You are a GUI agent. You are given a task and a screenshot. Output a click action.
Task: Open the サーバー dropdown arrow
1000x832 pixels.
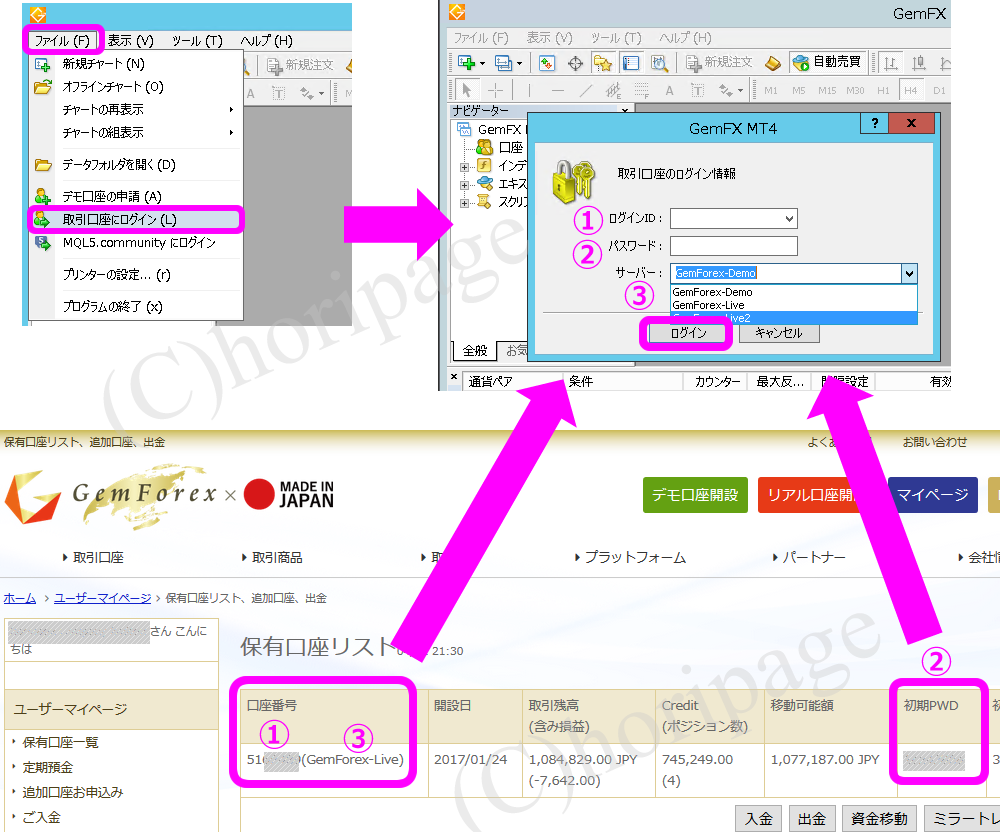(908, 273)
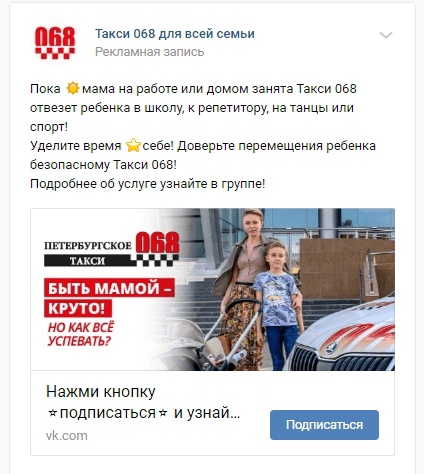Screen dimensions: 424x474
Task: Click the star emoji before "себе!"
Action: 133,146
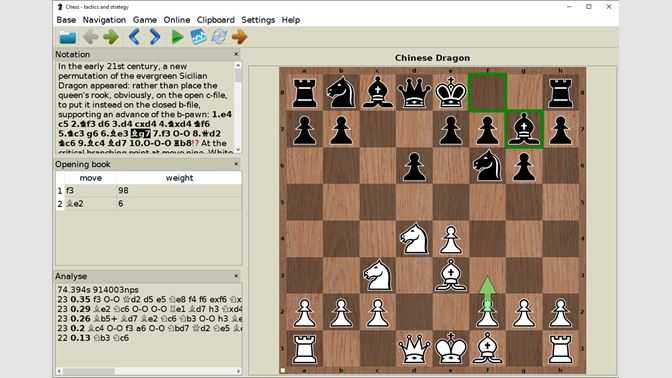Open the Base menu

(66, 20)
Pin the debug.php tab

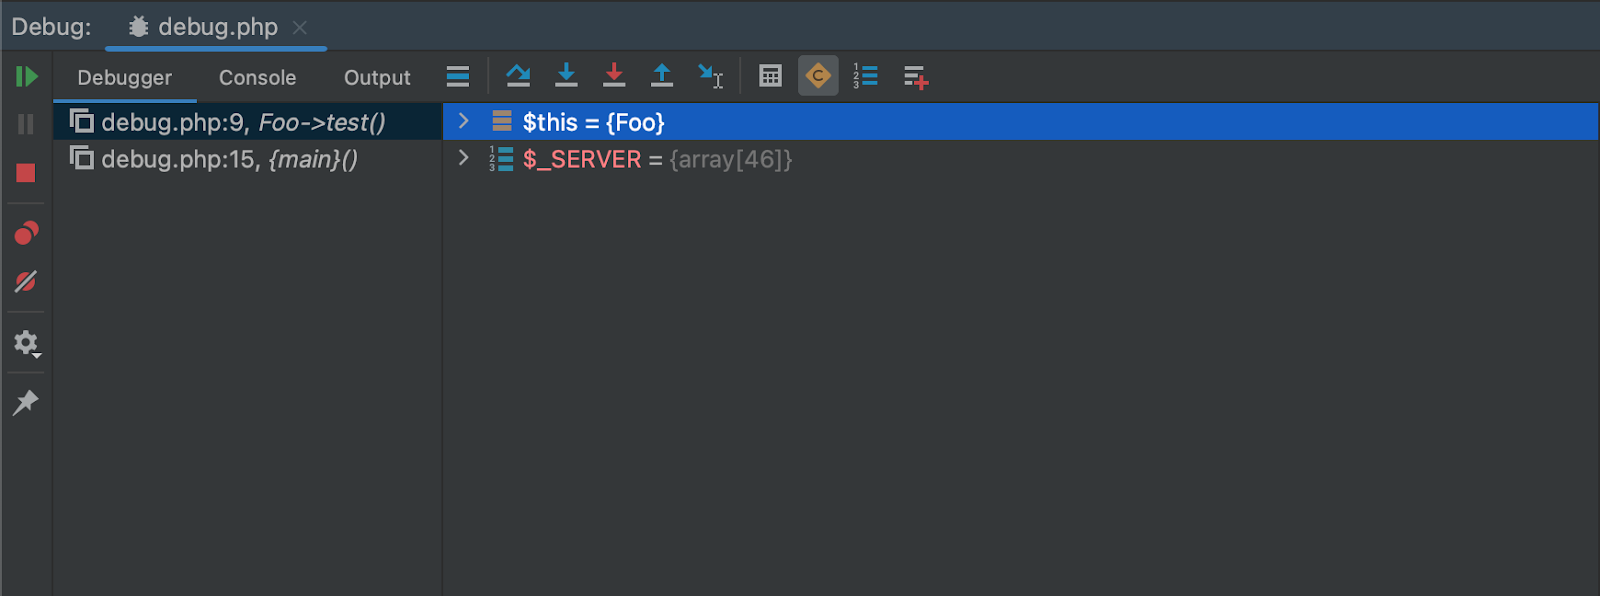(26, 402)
----------
◆ DO THIS ◆
Copy out the records again with "dropdown arrow" renamed to "expand arrow" and nothing else altered. Omit the pictures.

◆ ANSWER TO THIS EXERCISE ◆
You are a GUI agent. You are given a task and a screenshot. Output a click action.
Task: Open the サーバー expand arrow
1000x832 pixels.
(908, 273)
Screen dimensions: 424x474
Task: Click the star emoji before "себе!"
Action: 133,146
Open the Base menu

(66, 20)
Pin the debug.php tab

(26, 402)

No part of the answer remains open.